Your task is to quote the listing below exactly, beginning with its first line and ending on the line bearing "Open the Détails...".
*** Data for review ***
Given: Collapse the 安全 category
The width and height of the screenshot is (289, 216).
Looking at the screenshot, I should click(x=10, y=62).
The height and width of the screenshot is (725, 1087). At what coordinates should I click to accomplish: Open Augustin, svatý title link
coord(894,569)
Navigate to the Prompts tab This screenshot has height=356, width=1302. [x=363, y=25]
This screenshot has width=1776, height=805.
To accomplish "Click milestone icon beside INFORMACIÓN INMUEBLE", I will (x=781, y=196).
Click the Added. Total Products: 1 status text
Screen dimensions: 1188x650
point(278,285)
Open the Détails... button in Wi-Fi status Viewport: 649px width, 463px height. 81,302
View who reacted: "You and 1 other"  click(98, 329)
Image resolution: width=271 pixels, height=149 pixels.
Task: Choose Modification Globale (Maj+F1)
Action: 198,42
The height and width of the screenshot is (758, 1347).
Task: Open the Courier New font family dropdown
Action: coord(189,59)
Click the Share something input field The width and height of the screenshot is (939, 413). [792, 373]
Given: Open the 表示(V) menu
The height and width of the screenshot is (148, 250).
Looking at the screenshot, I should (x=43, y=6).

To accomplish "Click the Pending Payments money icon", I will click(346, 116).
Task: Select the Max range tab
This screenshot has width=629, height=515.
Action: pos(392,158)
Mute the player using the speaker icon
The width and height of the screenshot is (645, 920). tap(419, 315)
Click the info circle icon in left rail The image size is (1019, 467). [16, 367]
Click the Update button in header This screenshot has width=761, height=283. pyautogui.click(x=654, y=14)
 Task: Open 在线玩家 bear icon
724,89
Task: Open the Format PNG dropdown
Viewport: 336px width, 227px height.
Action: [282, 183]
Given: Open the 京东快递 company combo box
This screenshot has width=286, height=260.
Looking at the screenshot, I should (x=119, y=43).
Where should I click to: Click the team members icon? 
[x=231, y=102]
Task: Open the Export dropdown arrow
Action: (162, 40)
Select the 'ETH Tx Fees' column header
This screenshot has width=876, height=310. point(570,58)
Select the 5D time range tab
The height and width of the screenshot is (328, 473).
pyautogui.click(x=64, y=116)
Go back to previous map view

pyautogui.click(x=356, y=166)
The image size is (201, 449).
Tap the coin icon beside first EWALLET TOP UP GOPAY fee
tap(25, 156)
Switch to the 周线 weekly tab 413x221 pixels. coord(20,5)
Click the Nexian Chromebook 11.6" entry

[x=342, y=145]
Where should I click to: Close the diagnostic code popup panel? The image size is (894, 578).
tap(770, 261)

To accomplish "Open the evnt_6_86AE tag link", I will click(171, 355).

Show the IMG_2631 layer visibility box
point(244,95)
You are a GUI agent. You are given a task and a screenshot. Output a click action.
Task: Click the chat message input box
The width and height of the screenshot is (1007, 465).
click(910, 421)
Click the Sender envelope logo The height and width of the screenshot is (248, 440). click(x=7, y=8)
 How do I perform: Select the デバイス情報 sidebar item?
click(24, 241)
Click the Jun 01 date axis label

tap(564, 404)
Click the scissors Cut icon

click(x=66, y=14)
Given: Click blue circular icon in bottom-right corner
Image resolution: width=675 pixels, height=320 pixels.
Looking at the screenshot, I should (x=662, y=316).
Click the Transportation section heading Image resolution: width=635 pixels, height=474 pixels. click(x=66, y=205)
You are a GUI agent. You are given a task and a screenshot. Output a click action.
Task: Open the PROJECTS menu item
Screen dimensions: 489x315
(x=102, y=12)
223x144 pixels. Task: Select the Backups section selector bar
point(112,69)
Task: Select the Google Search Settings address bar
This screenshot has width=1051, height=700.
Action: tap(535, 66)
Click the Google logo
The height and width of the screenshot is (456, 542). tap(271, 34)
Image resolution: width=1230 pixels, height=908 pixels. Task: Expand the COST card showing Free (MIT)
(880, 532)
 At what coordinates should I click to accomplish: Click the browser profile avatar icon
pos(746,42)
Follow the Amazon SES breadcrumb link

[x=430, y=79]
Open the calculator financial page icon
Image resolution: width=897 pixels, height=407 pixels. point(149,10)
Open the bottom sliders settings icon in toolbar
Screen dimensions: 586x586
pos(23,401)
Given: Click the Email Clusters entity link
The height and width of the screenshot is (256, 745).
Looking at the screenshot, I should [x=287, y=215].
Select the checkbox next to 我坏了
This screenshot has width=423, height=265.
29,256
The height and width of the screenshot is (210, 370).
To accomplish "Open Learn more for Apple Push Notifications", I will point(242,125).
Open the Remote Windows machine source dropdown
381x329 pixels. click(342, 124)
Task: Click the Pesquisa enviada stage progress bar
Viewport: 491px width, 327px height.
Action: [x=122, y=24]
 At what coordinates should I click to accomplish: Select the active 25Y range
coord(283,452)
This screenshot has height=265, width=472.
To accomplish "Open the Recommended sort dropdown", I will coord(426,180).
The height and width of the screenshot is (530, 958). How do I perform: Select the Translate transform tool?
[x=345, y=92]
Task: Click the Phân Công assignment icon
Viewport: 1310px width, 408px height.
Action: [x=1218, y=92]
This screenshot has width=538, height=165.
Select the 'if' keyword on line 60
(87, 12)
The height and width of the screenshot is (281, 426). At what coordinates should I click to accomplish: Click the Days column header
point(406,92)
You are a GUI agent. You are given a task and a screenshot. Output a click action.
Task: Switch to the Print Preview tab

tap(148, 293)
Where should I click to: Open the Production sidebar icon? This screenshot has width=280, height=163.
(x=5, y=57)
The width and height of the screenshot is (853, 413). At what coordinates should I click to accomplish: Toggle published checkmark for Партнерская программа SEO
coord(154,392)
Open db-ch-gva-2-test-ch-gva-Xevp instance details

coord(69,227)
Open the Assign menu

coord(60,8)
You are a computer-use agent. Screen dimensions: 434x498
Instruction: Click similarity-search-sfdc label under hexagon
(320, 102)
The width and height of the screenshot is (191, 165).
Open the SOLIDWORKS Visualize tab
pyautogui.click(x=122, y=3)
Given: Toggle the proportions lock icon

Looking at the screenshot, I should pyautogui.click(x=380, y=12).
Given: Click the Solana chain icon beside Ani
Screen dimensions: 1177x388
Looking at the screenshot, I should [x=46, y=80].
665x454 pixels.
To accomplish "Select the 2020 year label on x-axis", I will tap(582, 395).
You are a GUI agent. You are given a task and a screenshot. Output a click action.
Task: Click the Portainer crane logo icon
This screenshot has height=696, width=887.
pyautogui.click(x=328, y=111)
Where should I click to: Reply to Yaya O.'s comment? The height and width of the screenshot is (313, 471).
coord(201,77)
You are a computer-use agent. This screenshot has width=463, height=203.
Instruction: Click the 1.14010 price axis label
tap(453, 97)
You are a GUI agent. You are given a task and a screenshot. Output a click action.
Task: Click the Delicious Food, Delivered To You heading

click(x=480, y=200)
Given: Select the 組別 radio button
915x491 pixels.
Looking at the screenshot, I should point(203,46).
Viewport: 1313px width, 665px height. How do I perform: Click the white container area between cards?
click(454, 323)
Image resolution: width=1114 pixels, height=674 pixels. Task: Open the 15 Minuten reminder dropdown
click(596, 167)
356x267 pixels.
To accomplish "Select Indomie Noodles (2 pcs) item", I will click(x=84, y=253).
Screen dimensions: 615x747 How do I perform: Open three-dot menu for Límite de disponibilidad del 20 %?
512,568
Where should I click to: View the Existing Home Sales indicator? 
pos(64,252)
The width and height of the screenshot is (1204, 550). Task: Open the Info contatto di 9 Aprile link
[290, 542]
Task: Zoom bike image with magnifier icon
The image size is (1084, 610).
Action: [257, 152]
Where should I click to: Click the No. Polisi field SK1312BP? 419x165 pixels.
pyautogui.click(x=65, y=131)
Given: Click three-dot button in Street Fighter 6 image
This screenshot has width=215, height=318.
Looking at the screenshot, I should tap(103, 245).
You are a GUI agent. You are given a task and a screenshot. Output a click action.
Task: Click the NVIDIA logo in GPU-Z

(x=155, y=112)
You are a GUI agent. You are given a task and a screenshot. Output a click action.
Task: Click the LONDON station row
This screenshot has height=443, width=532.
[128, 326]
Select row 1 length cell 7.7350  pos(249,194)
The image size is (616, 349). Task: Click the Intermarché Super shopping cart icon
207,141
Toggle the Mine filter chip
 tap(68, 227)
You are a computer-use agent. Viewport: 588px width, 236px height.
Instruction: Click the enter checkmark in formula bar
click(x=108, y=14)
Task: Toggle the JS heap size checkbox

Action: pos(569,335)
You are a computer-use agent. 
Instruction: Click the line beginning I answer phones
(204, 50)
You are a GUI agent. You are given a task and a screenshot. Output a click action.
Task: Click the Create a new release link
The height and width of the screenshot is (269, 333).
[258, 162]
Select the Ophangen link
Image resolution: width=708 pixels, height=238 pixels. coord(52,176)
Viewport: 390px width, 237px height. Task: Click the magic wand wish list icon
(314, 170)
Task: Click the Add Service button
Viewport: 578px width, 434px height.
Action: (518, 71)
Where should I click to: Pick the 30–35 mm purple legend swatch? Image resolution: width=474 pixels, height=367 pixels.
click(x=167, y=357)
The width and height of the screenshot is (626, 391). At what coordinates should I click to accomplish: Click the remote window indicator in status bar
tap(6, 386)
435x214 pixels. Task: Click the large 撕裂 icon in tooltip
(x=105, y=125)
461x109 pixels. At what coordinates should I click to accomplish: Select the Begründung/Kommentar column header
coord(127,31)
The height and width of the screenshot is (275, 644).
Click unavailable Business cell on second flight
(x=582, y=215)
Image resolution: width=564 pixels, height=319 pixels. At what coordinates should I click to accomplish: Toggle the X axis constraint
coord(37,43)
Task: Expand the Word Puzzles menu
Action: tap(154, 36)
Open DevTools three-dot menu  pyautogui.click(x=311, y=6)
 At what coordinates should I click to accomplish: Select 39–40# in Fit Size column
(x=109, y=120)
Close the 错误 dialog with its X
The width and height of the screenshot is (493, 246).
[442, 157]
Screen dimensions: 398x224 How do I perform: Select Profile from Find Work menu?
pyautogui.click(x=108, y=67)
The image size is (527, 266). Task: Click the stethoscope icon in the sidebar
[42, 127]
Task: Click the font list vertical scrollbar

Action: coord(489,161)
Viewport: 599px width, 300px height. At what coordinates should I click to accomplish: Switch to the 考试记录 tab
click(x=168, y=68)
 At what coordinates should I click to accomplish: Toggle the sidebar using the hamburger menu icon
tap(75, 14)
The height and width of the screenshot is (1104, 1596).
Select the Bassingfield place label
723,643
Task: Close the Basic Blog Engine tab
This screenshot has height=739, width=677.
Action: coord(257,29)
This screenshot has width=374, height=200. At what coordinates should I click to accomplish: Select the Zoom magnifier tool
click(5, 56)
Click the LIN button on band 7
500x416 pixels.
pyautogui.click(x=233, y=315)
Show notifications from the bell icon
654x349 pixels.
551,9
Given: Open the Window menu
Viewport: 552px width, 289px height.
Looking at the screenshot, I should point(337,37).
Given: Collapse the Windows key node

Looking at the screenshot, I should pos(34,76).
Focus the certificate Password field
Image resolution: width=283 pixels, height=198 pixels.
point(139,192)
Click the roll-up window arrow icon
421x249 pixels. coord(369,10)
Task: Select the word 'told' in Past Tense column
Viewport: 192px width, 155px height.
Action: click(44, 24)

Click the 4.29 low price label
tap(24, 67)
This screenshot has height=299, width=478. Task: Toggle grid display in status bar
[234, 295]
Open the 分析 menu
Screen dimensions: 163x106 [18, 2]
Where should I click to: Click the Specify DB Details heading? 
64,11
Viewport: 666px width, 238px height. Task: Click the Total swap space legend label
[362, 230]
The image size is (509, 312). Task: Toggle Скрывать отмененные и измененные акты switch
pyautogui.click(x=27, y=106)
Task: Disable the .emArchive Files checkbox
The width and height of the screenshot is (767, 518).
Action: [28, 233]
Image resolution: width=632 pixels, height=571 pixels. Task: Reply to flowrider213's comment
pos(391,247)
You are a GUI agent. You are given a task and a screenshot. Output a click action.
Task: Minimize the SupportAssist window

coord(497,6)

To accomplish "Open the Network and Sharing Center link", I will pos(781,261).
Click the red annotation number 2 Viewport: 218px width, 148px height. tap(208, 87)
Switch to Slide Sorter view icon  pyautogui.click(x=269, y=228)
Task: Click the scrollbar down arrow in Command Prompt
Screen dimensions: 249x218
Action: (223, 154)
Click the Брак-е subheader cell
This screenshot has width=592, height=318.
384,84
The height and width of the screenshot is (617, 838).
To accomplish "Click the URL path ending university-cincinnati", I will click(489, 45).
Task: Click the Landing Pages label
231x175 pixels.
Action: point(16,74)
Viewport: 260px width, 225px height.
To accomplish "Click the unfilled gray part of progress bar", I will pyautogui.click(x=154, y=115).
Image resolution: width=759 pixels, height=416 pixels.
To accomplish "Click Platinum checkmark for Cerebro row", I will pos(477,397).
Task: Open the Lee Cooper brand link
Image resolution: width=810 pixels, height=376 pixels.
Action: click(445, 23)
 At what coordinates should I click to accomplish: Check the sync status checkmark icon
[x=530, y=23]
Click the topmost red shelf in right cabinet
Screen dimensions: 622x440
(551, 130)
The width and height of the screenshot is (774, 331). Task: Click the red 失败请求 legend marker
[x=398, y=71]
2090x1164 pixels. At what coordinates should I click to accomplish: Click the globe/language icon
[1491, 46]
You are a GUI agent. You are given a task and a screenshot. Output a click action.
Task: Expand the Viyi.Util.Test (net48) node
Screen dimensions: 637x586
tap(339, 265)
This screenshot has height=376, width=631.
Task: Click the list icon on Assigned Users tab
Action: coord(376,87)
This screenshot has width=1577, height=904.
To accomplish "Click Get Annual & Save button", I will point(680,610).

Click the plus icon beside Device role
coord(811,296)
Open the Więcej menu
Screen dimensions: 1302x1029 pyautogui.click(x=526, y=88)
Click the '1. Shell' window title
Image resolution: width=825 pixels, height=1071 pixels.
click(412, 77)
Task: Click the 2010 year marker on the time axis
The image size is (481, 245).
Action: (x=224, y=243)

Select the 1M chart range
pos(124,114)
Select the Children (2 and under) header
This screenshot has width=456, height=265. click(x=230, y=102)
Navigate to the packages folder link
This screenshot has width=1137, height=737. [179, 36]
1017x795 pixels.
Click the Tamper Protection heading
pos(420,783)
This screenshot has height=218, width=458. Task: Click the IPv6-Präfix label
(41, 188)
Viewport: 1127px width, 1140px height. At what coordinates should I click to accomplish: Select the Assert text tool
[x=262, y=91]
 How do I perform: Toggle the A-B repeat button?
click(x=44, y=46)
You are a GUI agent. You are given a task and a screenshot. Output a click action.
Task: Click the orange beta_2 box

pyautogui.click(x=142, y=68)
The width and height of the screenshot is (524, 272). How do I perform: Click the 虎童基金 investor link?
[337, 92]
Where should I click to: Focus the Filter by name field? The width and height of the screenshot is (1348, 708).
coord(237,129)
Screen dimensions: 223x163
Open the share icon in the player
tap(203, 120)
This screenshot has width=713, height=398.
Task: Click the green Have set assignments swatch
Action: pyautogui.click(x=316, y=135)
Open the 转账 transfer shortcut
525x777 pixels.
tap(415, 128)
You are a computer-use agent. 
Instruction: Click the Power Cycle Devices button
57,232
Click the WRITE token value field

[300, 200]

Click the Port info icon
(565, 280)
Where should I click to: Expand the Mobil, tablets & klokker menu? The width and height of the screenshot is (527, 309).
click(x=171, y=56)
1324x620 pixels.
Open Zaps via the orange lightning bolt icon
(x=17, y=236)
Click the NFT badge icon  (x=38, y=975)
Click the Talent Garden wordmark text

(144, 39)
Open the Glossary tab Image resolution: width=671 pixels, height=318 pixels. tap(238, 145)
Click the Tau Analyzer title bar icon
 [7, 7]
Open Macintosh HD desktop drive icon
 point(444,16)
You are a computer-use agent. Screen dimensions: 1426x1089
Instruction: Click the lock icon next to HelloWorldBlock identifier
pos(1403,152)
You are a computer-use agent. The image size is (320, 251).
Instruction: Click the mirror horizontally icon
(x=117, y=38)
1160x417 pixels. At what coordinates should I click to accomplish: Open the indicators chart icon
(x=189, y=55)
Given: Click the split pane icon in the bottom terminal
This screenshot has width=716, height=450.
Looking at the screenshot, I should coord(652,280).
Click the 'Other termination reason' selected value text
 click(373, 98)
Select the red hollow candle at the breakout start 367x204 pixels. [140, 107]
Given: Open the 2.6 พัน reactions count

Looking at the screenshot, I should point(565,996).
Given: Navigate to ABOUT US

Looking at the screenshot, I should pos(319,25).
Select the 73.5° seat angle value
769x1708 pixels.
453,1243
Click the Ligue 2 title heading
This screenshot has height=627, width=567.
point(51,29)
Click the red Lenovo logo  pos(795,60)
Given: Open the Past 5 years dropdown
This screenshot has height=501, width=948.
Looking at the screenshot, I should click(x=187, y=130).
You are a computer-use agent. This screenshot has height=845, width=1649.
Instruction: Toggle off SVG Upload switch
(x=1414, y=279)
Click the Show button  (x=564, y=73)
***
Result of this task:
Given: Collapse the 安全 category
The width and height of the screenshot is (289, 216).
Looking at the screenshot, I should click(x=10, y=62).
The height and width of the screenshot is (725, 1087). At what coordinates should I click to accomplish: Open Augustin, svatý title link
coord(894,569)
Navigate to the Prompts tab This screenshot has height=356, width=1302. [x=363, y=25]
This screenshot has width=1776, height=805.
To accomplish "Click milestone icon beside INFORMACIÓN INMUEBLE", I will (x=781, y=196).
Click the Added. Total Products: 1 status text
Screen dimensions: 1188x650
point(278,285)
Open the Détails... button in Wi-Fi status Viewport: 649px width, 463px height. 81,302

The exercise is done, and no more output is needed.